AVAILABLE DATA =>
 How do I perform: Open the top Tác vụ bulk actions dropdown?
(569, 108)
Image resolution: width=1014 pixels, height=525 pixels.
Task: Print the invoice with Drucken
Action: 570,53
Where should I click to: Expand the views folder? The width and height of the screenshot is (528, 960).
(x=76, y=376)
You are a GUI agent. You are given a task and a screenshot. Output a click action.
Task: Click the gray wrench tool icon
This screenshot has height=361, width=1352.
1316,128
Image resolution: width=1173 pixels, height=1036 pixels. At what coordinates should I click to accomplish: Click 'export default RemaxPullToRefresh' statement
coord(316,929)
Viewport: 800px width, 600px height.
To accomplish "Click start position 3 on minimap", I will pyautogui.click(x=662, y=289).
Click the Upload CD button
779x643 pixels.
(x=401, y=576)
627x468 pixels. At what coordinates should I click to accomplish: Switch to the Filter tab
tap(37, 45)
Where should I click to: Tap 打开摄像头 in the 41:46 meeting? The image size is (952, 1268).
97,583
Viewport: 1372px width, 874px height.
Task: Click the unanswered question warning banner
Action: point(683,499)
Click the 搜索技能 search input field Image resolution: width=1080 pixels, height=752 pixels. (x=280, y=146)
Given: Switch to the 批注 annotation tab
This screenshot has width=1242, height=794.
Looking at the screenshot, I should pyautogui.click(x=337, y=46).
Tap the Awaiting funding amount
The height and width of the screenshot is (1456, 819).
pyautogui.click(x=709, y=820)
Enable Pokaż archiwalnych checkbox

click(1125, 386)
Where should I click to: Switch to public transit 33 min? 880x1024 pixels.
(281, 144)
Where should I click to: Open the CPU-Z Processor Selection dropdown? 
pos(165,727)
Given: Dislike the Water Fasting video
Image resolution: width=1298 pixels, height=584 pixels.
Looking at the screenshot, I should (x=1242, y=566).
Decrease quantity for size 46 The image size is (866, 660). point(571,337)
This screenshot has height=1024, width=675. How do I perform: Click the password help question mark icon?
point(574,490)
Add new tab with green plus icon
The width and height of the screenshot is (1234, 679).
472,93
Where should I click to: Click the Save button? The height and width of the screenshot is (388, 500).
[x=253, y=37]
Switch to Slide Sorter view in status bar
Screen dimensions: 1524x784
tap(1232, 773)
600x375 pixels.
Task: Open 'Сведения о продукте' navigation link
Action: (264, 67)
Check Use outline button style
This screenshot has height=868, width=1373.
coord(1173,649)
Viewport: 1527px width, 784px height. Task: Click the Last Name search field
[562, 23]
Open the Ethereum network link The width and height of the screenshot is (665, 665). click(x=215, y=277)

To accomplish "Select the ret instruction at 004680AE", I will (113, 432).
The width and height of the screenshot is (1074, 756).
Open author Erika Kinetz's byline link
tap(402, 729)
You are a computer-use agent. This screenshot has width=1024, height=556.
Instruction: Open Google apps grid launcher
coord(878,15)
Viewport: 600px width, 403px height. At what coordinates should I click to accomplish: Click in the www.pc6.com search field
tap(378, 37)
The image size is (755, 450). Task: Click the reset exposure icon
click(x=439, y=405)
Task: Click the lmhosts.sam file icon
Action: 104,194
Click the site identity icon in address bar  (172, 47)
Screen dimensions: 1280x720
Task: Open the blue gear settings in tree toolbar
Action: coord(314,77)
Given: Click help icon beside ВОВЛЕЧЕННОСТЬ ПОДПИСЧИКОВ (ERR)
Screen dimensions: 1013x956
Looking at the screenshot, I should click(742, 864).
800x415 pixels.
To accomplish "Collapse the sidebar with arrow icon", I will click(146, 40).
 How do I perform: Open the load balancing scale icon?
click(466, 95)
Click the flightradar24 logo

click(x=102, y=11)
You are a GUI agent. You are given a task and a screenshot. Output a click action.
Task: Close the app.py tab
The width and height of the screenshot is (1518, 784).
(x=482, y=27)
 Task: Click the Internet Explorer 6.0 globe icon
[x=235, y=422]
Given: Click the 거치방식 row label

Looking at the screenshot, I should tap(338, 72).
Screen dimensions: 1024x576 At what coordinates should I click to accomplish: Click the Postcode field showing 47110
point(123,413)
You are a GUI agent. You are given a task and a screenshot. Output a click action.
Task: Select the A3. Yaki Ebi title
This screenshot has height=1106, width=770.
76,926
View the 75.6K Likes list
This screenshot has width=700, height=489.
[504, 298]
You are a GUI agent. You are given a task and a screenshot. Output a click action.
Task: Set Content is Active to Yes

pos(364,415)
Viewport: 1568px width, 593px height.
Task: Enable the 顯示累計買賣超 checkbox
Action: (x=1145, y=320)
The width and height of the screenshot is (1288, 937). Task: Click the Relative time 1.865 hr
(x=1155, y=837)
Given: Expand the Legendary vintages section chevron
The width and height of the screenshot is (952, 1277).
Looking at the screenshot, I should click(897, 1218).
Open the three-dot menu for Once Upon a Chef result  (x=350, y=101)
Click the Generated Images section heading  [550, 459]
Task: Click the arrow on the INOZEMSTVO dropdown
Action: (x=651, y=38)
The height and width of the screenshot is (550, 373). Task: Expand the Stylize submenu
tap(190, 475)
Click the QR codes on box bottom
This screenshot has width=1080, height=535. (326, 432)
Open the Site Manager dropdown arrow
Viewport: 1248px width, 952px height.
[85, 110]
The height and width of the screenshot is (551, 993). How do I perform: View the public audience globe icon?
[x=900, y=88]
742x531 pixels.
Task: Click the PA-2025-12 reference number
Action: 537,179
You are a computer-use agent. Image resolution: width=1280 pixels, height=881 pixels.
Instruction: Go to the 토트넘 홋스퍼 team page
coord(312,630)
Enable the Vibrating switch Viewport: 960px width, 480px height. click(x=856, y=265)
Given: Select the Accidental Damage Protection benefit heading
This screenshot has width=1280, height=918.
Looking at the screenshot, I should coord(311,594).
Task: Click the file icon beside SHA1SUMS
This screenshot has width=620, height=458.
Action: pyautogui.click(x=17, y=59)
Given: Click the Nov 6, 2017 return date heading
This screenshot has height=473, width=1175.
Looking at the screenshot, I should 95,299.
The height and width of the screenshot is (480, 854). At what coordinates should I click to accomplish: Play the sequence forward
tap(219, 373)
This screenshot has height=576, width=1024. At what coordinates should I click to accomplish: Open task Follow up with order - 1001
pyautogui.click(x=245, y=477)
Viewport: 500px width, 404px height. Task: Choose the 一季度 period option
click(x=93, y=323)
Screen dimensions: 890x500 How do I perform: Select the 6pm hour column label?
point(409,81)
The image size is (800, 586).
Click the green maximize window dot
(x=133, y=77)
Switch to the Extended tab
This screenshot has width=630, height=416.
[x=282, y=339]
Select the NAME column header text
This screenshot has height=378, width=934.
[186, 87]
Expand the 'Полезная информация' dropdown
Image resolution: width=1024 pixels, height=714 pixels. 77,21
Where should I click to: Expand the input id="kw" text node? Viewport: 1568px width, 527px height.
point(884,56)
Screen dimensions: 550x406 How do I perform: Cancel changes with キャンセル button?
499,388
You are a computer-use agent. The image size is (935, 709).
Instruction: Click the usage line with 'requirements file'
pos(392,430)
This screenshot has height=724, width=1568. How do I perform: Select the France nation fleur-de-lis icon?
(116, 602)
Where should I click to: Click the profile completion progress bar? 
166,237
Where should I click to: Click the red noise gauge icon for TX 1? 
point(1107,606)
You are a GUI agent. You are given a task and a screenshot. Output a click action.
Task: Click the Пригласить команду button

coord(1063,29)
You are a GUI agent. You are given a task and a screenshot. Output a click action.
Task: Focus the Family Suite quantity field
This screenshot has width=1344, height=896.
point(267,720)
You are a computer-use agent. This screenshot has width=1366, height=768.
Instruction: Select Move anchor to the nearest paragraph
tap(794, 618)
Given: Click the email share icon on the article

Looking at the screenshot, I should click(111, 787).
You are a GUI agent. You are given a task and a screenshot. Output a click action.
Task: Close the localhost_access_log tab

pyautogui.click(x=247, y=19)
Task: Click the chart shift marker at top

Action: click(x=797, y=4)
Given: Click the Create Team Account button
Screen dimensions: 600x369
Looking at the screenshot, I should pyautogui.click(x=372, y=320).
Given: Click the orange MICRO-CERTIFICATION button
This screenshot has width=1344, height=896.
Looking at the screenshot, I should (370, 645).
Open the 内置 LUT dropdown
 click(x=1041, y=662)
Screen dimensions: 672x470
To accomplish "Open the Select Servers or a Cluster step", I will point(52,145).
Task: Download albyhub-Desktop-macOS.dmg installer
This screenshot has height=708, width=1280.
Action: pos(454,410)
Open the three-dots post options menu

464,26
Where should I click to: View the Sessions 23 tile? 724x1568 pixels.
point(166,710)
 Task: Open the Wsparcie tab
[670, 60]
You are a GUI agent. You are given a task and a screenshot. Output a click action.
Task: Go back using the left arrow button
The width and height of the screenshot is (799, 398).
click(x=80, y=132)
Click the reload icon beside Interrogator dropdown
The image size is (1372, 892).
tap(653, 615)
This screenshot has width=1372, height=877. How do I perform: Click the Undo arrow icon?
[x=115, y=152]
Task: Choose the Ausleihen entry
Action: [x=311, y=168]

TASK PROMPT => In the listing above, the lines from the one containing "Open the three-dot menu" through the one containing "Given: Select the" must be set down exactly, with no other lines.

ANSWER TO THE EXERCISE =>
Open the three-dot menu for Once Upon a Chef result  (x=350, y=101)
Click the Generated Images section heading  [550, 459]
Task: Click the arrow on the INOZEMSTVO dropdown
Action: (x=651, y=38)
The height and width of the screenshot is (550, 373). Task: Expand the Stylize submenu
tap(190, 475)
Click the QR codes on box bottom
This screenshot has width=1080, height=535. (326, 432)
Open the Site Manager dropdown arrow
Viewport: 1248px width, 952px height.
[85, 110]
The height and width of the screenshot is (551, 993). How do I perform: View the public audience globe icon?
[x=900, y=88]
742x531 pixels.
Task: Click the PA-2025-12 reference number
Action: 537,179
You are a computer-use agent. Image resolution: width=1280 pixels, height=881 pixels.
Instruction: Go to the 토트넘 홋스퍼 team page
coord(312,630)
Enable the Vibrating switch Viewport: 960px width, 480px height. click(x=856, y=265)
Given: Select the Accidental Damage Protection benefit heading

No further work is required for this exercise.